When the tiny Jewish community in Trondheim, Norway, arranged a Jewish culture festival recently, they felt the need to emphasize that the festival had nothing to do with Israel.

The festival turned out to be a success beyond all expectations, and we will never know how it would have gone without the “nothing Israeli here” guarantee.

For anyone with raised eyebrows, let me be clear: I may have made the same choice if I were in the program committee. Misperceptions of Jewish culture, religion, and history are widespread in Norway, and the Jewish community in Trondheim are housed in probably the most fortified building in the city. There is an urgent need to demystify Yiddishkeit, even if it means kowtowing to widespread BDS impulses in Norway and especially Trondheim.

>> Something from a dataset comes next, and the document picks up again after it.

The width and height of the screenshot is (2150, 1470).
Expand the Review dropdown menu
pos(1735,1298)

The separation between anti-Israeli and antisemitic tendencies in Norway is encapsulated in the often-repeated slogan that “Norwegian Jews should not be held accountable for Israel’s policies.”

This slogan is rarely parsed for its true meaning: What would “accountable” mean in this case? Is there any case, ever, for collectively holding a minority group, in any way “accountable” for anything? Is the slogan supposed to suggest an act of tolerance, or charity, evidence of laudable but optional virtue? If someone decided to hold Norwegian Jews accountable for Israeli policies, what would that actually entail?

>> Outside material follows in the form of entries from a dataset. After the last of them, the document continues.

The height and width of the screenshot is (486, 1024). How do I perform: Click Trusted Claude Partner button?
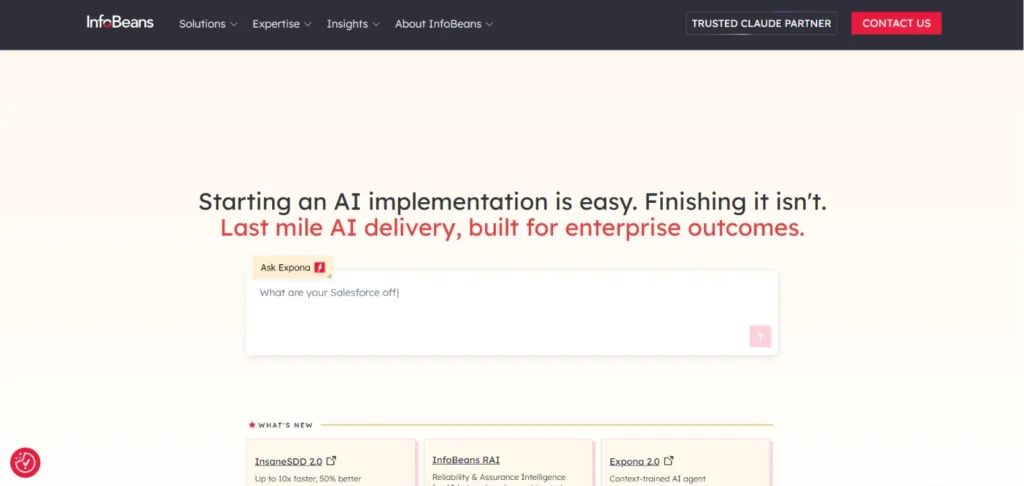(x=761, y=24)
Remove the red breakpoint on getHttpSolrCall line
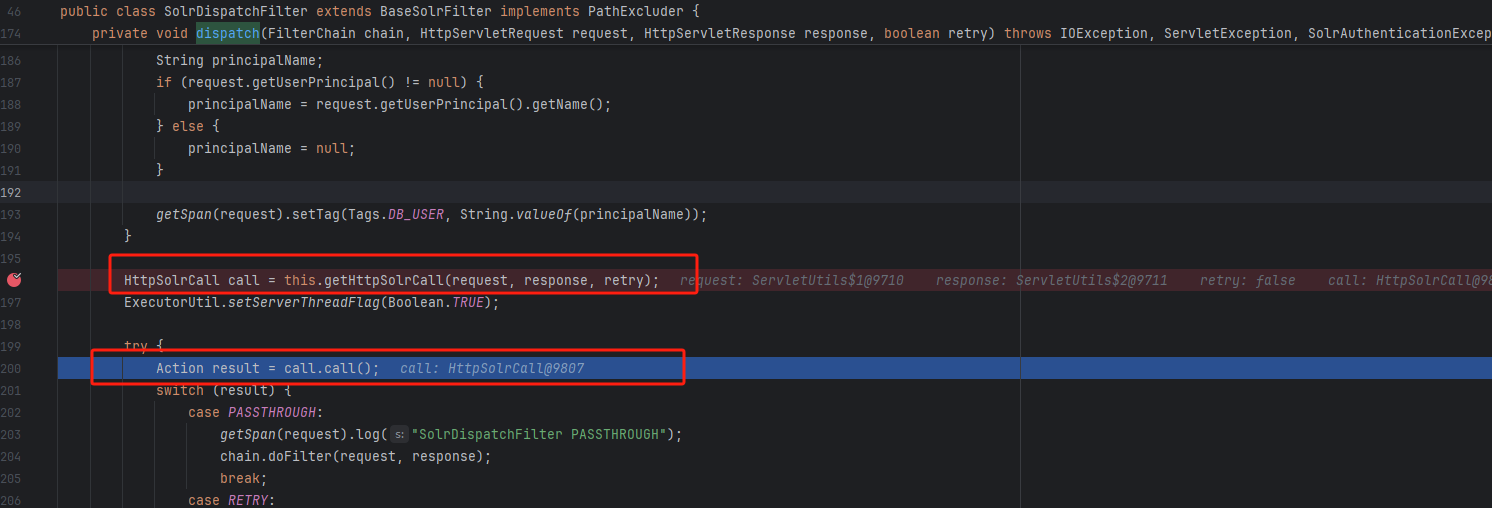Image resolution: width=1492 pixels, height=508 pixels. 14,280
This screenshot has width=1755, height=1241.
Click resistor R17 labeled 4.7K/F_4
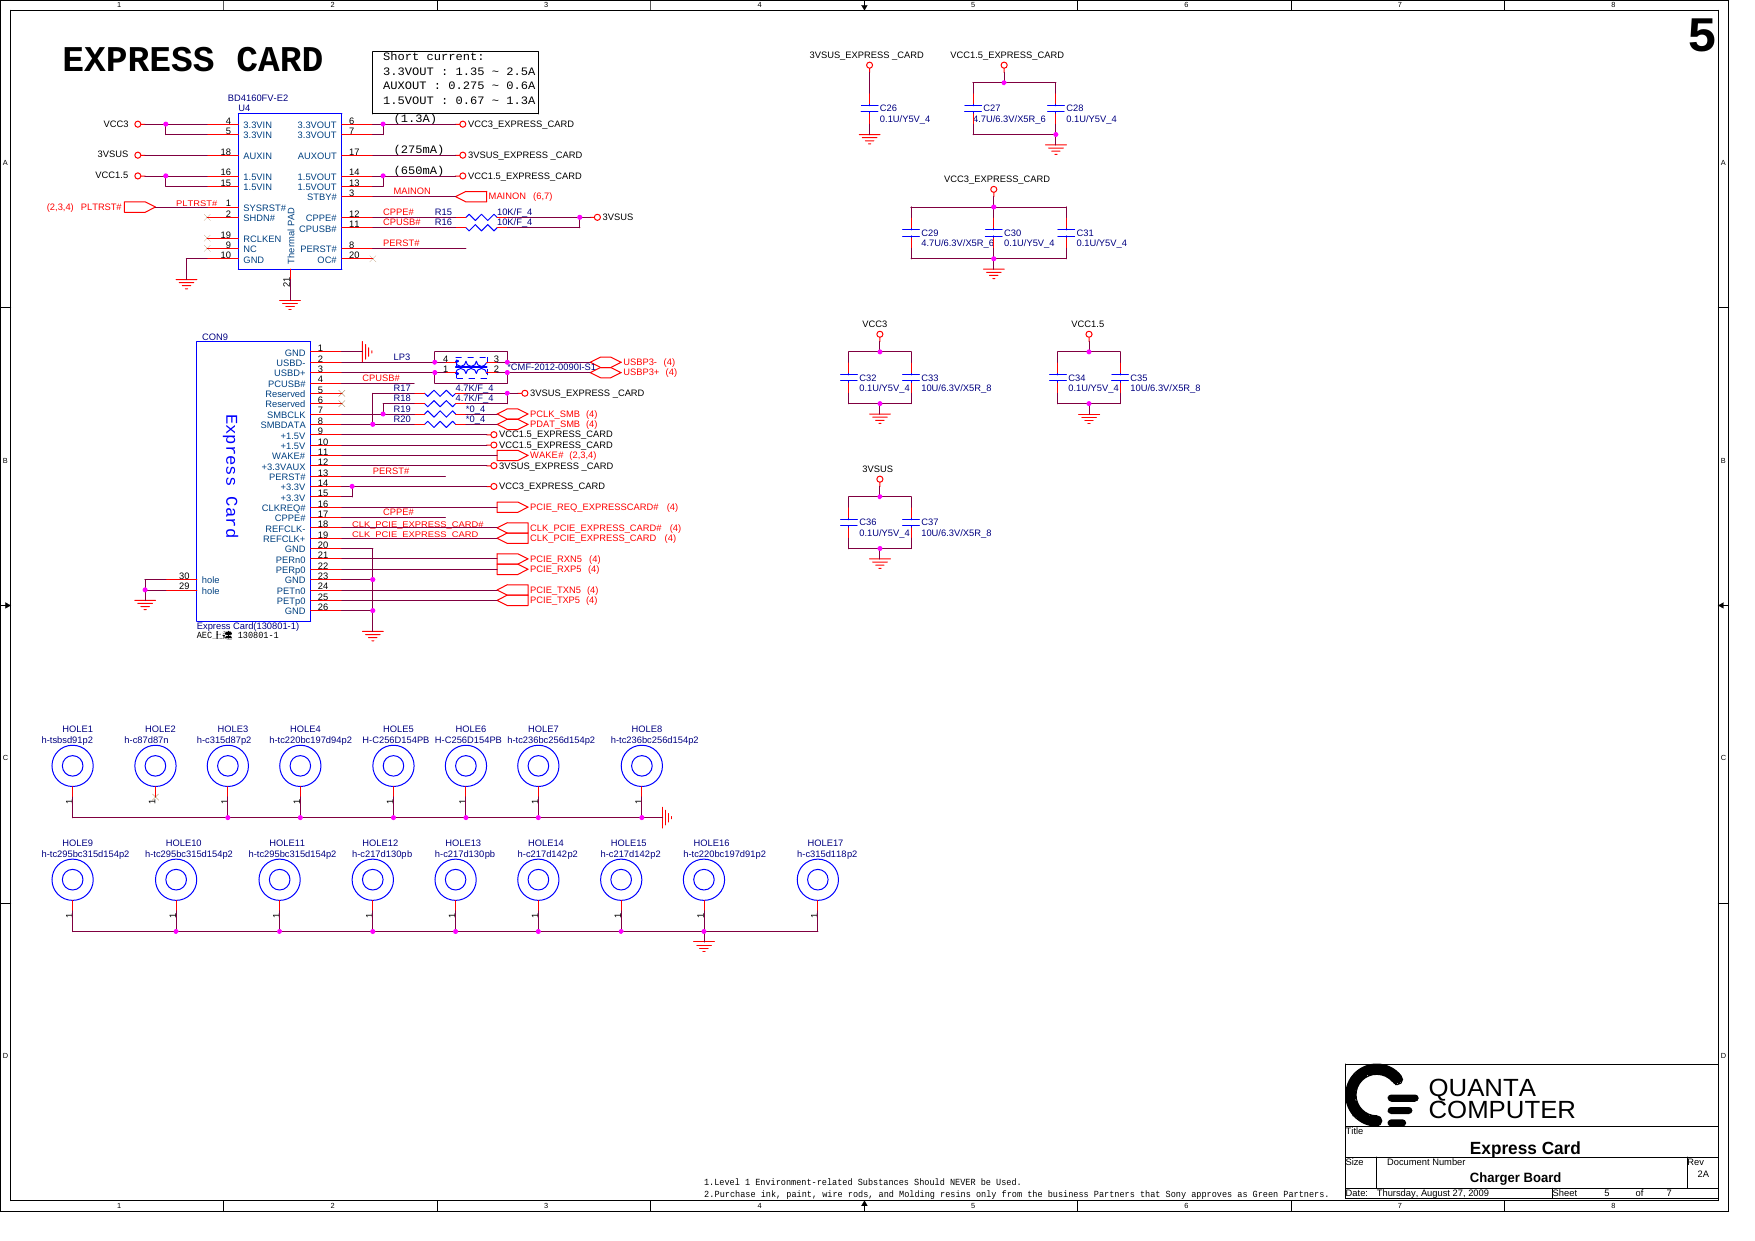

Needless to say, there are diverse views about Israel among Jewish Norwegians. But there is near-unanimity among them that the less they say about Israel, the better. The incident in Trondheim shows that there is pressure not just to avoid Israeli topics, but to publicly separate Norwegian Jewish life from Zionism.

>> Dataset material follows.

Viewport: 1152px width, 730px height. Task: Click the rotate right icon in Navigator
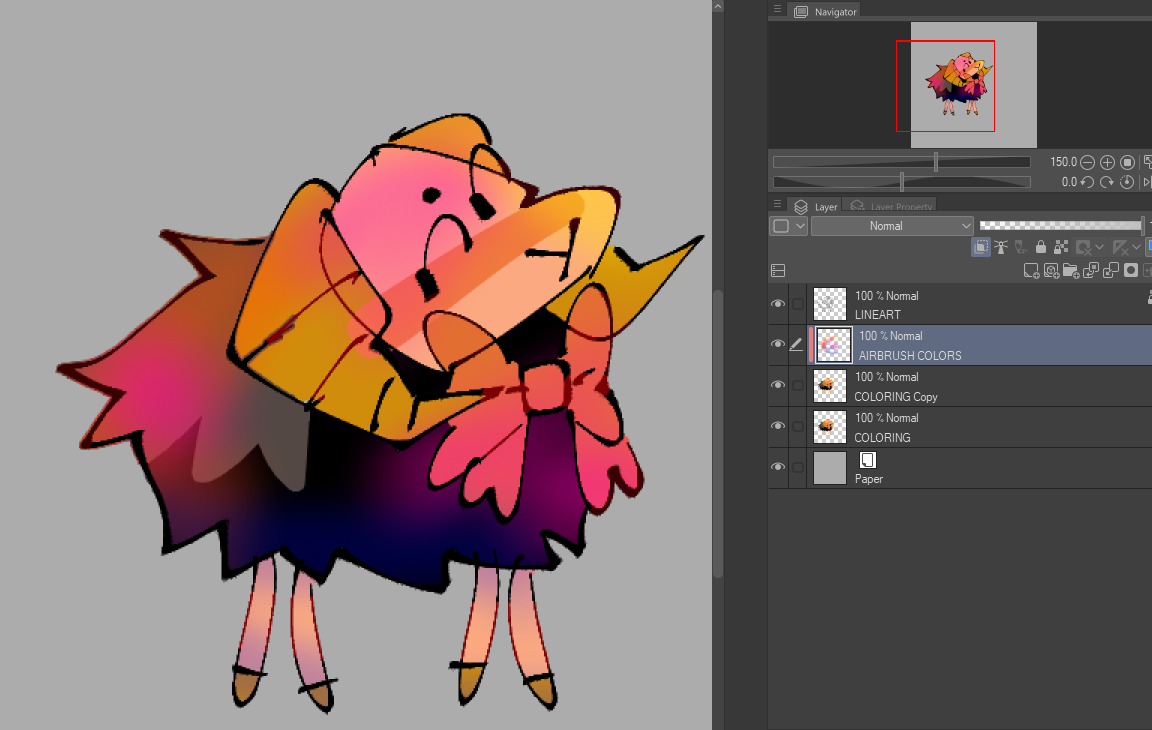[1107, 182]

(Privately, it’s another matter – the Norwegian Jewish community has deep ties to Israel.)

It is hard to escape the sense of a trend here to differentiate between Norwegian Jews who are “enlightened” by publicly disassociating themselves from Israel; and those who are “encumbered” by their Jewishness by tacitly or explicitly supporting any part of Israeli policies. When Jews in Norway do venture to speak out about Israel, they invariably (myself included) make it clear that we have – at a minimum -reservations about the current government’s policy. This is the price for being taken seriously in the debate.

This is mostly a side effect of living in a society that tends to rush to definitive answers to difficult societal questions, especially those that do not affect Norwegians directly. The debate in Norway about the Arab-Israeli conflict is mostly a domestic issue that only occasionally is reality-tested against actual events in the Middle East.

The impact on Jewish participation on Israeli matters is unfortunate, but not tragic: Norwegian Jews can put their efforts elsewhere, and there are plenty of others who weigh in on the issues.

But it is troubling to the extent that it contributes to what is a litmus test for being an “acceptable Jew” in Norway, namely one that buys into the conventional wisdom of the Norwegian public debate.

The answer to this problem lies in better, more informed coverage and debate on Israel in the Norwegian press, and a willingness among mainstream politicians to challenge entrenched assumptions about the conflict. Most Norwegian Jews have access to a broad range of information sources and can form their own opinions on controversial matters, whether they choose to express them or not.